Acórdão do Tribunal da Relação de Guimarães
Processo:
53/13.1GTVCT.G1
Relator: FERNANDO MONTERROSO
Descritores: PROCESSO SUMÁRIO
AUSÊNCIA
ARGUIDO
Nº do Documento: RG
Data do Acordão: 03/17/2014
Votação: MAIORIA COM * VOT VENC
Texto Integral: S
Privacidade: 1
Meio Processual: RECURSO PENAL
Decisão: CONCEDIDO PROVIMENTO
Sumário: Em processo sumário a sentença deve ser notificada por contacto pessoal ao arguido que não este presente na audiência e na altura em que a sentença foi proferida.

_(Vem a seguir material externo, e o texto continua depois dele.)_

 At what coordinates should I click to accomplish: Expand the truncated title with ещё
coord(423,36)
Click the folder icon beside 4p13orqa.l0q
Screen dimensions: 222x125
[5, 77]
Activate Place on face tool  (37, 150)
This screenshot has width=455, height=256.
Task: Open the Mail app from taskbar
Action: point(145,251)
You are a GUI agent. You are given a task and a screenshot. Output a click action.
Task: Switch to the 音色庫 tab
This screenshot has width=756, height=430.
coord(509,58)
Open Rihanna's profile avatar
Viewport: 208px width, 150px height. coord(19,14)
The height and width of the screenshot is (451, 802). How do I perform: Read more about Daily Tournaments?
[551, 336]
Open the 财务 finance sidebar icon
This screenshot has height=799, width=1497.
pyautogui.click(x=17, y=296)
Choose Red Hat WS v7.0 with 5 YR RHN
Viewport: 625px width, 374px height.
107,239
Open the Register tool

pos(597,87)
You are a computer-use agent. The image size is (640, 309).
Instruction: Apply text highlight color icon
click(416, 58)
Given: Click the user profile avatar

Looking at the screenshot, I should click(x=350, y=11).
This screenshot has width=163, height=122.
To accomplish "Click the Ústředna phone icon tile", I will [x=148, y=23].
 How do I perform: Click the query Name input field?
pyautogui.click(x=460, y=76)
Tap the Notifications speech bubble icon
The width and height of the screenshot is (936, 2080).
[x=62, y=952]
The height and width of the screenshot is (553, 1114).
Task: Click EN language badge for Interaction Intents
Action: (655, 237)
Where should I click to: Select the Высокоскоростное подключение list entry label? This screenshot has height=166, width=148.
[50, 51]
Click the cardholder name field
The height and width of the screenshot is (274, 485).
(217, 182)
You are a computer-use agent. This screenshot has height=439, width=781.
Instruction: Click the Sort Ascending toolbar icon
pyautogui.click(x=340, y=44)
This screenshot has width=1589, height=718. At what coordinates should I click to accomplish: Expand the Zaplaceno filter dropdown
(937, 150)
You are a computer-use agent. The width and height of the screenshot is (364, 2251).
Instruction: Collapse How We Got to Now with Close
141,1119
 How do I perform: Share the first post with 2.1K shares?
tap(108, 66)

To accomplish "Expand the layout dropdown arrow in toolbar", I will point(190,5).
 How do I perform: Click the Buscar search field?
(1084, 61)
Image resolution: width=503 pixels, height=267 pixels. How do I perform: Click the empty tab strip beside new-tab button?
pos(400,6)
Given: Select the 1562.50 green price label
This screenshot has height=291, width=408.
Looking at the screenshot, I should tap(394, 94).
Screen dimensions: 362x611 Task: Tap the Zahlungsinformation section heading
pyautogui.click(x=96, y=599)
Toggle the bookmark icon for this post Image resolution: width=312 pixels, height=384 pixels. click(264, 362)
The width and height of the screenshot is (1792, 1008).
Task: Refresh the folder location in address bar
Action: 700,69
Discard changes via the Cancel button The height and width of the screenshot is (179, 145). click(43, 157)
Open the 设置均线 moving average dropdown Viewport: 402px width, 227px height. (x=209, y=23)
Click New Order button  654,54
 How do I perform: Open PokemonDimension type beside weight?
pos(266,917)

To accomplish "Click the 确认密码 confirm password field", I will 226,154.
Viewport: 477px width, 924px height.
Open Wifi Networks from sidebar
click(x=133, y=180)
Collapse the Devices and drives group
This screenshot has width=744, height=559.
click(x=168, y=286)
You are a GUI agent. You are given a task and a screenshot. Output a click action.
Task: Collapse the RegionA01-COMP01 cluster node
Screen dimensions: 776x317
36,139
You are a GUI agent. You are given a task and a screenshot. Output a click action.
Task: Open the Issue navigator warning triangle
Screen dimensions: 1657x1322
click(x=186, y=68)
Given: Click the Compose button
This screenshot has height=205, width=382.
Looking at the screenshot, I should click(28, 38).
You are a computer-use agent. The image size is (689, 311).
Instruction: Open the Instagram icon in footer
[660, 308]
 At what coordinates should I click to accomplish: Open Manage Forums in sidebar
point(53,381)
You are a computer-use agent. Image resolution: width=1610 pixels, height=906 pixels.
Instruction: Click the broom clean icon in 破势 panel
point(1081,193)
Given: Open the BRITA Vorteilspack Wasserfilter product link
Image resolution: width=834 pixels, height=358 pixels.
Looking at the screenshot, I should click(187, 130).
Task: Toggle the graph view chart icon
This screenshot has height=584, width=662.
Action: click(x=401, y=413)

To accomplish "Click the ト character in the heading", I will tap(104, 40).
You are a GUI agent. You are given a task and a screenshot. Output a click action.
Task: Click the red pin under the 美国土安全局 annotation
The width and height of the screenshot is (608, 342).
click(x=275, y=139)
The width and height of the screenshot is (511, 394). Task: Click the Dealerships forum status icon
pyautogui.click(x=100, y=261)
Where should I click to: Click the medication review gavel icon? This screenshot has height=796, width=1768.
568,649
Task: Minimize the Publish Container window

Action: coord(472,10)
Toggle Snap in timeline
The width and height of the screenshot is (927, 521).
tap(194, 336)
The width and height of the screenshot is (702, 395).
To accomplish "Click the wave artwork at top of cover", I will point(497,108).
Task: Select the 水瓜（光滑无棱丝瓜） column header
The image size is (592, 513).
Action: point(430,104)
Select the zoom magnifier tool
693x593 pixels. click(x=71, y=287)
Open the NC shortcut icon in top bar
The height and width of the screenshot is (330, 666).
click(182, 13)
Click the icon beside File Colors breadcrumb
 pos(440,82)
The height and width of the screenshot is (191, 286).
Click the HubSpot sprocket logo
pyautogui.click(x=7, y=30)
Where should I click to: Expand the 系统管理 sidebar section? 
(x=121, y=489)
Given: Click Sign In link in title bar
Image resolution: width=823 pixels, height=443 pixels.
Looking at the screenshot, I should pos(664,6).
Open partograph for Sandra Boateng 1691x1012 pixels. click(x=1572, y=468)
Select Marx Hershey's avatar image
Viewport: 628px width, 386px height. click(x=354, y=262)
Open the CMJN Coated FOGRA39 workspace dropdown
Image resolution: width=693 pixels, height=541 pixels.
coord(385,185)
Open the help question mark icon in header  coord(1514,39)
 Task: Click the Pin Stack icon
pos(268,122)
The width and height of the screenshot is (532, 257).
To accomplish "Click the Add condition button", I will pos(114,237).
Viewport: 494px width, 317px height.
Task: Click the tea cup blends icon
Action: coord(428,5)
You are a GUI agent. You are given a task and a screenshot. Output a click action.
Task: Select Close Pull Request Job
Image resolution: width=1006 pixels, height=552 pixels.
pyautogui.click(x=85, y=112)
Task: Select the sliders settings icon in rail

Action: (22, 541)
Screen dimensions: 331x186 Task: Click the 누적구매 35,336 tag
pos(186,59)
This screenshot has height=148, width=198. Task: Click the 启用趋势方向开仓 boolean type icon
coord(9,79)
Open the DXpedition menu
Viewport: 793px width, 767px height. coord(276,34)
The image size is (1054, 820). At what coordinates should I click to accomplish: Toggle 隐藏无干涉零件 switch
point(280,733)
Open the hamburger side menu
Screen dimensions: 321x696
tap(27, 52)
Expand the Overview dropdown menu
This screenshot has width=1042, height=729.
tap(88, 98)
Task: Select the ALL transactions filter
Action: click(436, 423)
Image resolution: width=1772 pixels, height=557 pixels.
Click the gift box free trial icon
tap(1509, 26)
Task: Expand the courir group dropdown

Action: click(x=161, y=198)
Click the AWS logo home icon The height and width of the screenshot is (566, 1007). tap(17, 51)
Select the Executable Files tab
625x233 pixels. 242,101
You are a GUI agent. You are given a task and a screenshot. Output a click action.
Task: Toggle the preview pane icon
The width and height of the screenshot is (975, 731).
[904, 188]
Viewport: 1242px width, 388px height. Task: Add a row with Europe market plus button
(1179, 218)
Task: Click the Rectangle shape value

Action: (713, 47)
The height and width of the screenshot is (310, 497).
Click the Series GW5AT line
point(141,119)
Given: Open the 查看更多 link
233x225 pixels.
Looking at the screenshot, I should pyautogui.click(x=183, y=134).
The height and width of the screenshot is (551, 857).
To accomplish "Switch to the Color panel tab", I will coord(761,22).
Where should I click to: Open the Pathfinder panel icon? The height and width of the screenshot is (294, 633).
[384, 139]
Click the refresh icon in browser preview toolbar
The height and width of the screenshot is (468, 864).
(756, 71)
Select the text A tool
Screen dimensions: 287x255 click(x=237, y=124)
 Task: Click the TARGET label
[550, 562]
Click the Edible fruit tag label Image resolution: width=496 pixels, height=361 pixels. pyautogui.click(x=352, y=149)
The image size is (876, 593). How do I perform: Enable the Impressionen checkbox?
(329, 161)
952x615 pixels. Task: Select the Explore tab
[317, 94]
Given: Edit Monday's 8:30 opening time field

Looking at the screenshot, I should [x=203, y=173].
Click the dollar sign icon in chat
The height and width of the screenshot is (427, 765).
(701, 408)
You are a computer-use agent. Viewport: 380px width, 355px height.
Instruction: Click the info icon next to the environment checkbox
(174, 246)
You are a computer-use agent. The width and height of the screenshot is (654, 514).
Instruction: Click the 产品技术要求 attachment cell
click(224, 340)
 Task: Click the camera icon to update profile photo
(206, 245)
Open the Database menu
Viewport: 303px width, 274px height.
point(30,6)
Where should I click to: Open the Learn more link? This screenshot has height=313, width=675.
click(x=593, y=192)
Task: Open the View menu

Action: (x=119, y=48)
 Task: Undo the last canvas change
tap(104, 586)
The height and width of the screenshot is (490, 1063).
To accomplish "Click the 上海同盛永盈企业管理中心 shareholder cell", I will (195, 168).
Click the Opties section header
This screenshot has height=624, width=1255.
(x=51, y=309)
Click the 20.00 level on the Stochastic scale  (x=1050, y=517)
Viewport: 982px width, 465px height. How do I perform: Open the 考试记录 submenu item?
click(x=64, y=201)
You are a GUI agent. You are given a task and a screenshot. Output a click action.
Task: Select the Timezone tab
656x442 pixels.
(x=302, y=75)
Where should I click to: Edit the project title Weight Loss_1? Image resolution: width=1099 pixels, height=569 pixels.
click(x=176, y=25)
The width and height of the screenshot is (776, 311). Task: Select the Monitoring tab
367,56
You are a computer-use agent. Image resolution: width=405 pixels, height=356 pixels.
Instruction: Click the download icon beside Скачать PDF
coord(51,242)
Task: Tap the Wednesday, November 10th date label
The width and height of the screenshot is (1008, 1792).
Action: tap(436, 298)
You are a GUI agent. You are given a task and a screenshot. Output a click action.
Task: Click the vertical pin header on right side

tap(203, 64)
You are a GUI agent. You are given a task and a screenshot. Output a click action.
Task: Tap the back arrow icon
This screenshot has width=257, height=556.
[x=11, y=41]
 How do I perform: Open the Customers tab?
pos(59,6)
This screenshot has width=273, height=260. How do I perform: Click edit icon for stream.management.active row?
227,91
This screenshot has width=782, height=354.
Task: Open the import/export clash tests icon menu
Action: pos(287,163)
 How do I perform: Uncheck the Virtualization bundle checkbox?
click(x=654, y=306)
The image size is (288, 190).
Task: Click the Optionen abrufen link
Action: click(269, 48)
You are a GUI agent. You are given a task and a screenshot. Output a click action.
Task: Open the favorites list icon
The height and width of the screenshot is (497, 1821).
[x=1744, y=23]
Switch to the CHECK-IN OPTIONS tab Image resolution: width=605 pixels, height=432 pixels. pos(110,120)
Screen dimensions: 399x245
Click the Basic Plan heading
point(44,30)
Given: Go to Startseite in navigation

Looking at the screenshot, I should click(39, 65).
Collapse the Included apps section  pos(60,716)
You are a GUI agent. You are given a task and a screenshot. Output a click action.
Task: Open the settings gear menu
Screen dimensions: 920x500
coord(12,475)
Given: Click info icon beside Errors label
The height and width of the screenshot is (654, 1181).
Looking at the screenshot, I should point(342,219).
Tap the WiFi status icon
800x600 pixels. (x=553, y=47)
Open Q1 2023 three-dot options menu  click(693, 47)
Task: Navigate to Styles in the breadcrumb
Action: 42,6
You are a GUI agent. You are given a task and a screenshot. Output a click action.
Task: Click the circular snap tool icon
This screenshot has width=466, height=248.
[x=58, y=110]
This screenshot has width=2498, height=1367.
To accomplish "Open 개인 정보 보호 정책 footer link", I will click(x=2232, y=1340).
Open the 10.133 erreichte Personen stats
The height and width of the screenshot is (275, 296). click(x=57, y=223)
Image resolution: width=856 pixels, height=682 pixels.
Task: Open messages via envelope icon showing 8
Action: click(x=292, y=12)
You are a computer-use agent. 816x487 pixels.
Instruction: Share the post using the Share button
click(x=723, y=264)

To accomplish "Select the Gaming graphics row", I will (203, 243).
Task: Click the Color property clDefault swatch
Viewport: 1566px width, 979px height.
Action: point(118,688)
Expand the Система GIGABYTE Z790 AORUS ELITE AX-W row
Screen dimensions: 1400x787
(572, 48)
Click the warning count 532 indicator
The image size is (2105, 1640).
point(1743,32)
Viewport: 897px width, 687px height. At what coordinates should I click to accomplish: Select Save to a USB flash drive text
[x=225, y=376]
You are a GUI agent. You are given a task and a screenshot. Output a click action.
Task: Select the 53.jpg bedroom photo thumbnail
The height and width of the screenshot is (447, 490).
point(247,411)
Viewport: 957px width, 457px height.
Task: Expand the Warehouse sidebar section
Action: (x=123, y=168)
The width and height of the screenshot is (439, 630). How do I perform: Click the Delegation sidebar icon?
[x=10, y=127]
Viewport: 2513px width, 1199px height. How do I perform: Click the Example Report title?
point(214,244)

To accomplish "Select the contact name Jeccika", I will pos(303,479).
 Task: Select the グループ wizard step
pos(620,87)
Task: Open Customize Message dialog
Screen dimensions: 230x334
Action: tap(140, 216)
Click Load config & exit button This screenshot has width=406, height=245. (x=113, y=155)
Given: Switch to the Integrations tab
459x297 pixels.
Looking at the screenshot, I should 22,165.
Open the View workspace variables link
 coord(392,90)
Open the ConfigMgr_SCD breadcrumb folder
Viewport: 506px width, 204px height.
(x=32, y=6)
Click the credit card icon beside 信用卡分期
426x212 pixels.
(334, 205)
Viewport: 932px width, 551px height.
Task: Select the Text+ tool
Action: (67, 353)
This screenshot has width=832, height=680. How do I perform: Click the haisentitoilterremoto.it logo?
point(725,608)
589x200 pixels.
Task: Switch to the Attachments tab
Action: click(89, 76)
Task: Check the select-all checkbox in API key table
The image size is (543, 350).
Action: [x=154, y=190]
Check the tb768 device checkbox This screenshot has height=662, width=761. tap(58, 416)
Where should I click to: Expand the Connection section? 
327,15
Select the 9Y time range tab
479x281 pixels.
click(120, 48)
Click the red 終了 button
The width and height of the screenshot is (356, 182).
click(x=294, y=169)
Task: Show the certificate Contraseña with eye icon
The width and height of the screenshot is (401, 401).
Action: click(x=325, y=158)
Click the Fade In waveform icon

Decisão Texto Integral: Acordam no Tribunal da Relação de Guimarães
No Tribunal Judicial de Melgaço, em processo sumário (Proc.nº 53/13.1GTVCT), foi proferida sentença que condenou o arguido César A... como autor de um crime de condução de veículo em estado de embriaguez, p. e p. no artº. 292º/1, do Código Penal, em:

A) 70 (setenta) dias de multa, à taxa diária de € 8,00 (oito euros), o que perfaz a multa de € 560,00 (quinhentos e sessenta euros).
B) na sanção acessória de proibição da faculdade de conduzir veículos motorizados pelo período de 4 (quatro) meses.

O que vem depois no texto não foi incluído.